Arias toyed with the idea of waiting a year before applying; he thought maybe the political climate would cool by then.
“But we decided it was now or never,” Arias said of himself and the other Dreamers in his graduating class.
He recently applied to renew his DACA status, he said, and is trying to simply focus on “the craft of learning medicine,” not the turmoil surrounding the immigration debate. If DACA were eliminated, he and other recipients would lose their status at different times, whenever their two-year terms ended.
Before DACA, people without permission to live and work in the U.S. couldn’t get medical residencies because they didn’t have work authorization, Nakae explained.
Raquel Rodriguez, 30, was one of the few undocumented students who started medical school before DACA was created.
Rodriguez, who was born in Mexico City and raised in San Diego, is a second-year family medicine resident in Southern California. She also declined to disclose the name of her residency program.
Rodriguez received her undergraduate degree from Harvard University in 2009. But because she had neither immigration papers nor DACA, her academic counselor discouraged her from applying to medical school, explaining that she wouldn’t be able to secure a residency spot, she said.
She applied anyway, and in 2011 she started medical school at UCLA.
“I applied, but didn’t think I’d get in, and then I did and I had no idea how I was going to pay for it,” she recalled.
Medical school is expensive — the median in-state tuition at a public medical school was about $37,000 for the 2017-18 academic year, according to the Association of American Medical Colleges.

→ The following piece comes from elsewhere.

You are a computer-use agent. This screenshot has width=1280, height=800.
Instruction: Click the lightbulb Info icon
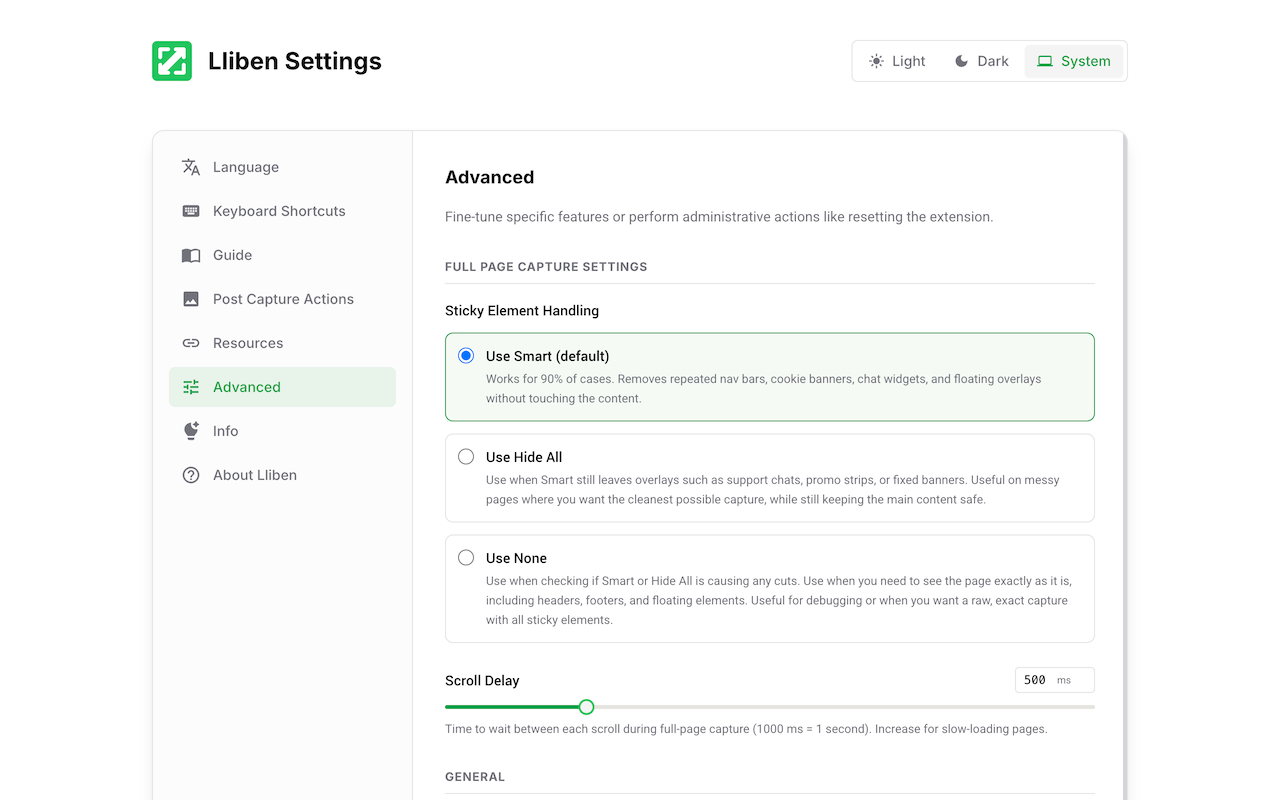point(191,431)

Rodriguez’s friends from Harvard helped her pay for her first year. Then in June 2012, DACA paved the way for other financial opportunities. By patching together scholarships and loans, Rodriguez got herself through her remaining years of medical school.
She will finish her medical residency training next year. She also has a master’s degree in public policy and hopes to find a job that combines both disciplines. She’s still not sure what that will look like, but she knows she wants to give back to low-income communities.
So does Arias. Members of his family didn’t have health insurance because of their legal status, so he’d like to serve populations who also struggle with limited access to coverage and care, he said.
“I see the role I can play in my community,” he said. “I don’t want that to be stripped away from me.”